#### [Exercise]
Reproduce all entries below verbatim. Skip the pictures.

#### [Records shown]
━━━

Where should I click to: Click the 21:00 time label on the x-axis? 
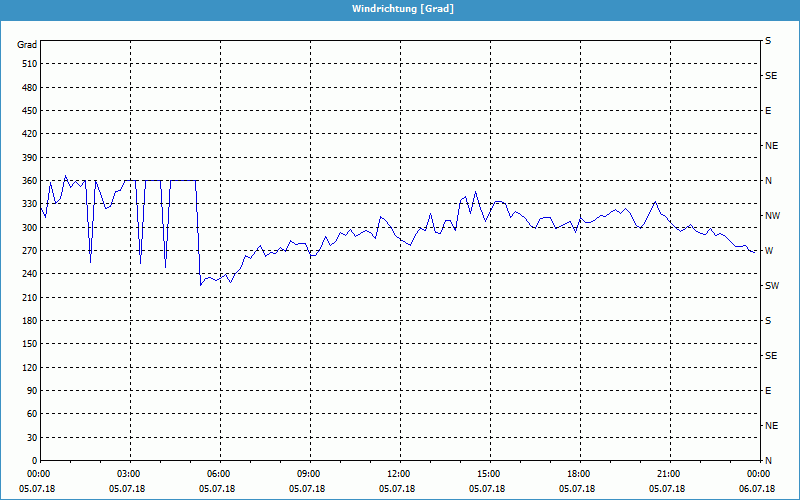click(668, 474)
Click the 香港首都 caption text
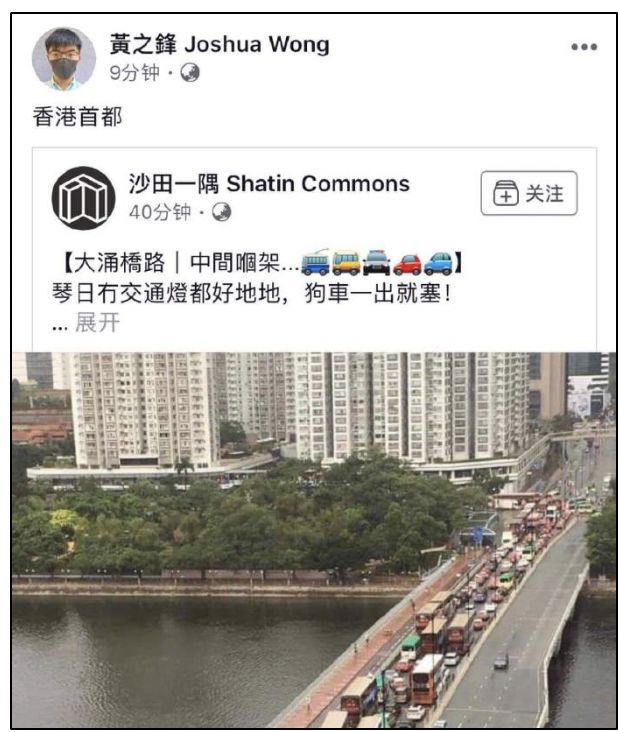618x732 pixels. click(x=77, y=117)
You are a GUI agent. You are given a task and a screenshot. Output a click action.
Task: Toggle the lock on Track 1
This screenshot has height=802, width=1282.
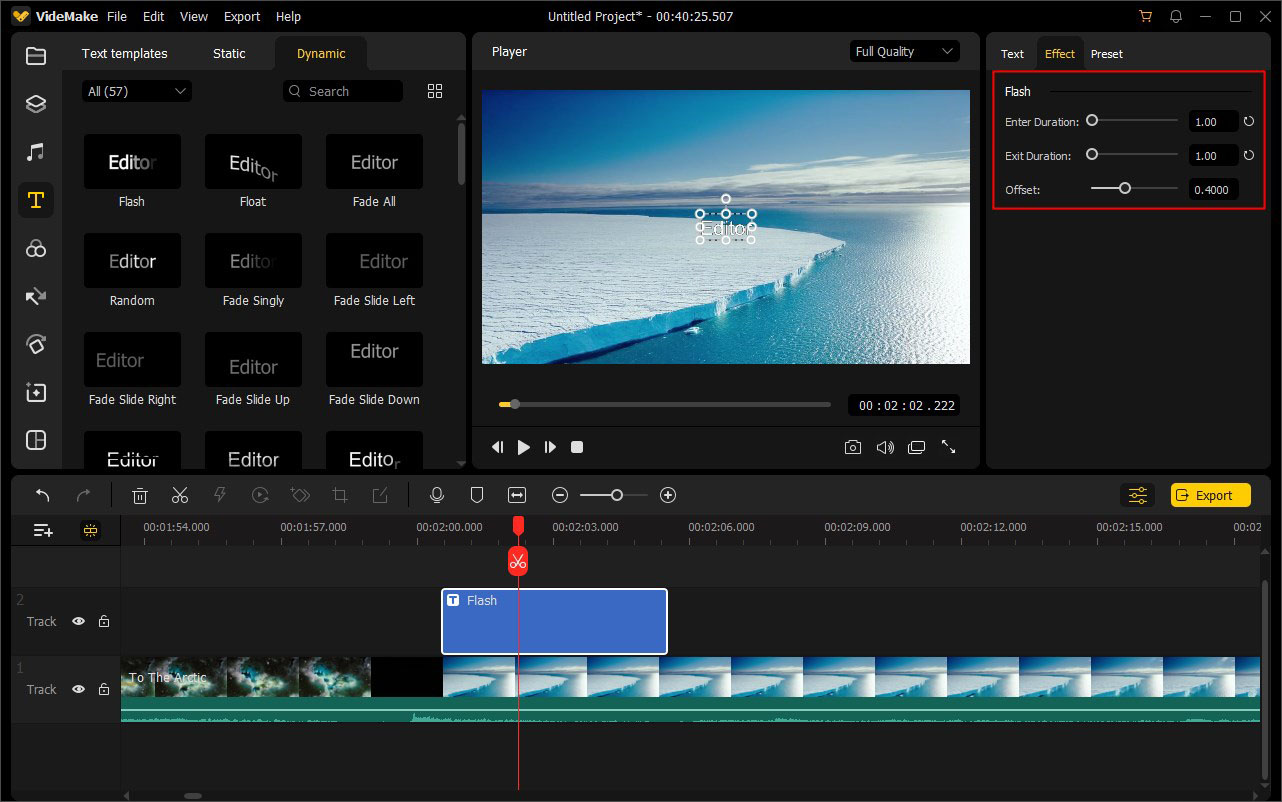[104, 689]
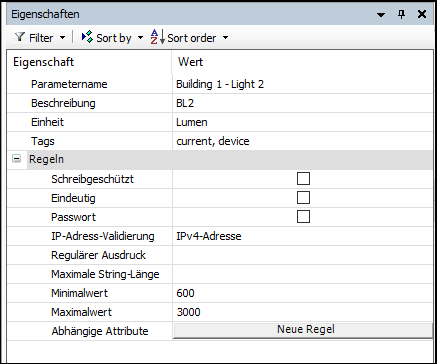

━━━

#### [Final answer]
Where should I click to: Click the 21:00 time label on the x-axis? 
click(668, 474)
Click the 香港首都 caption text
618x732 pixels. click(x=77, y=117)
You are a GUI agent. You are given a task and a screenshot. Output a click action.
Task: Toggle the lock on Track 1
This screenshot has height=802, width=1282.
[104, 689]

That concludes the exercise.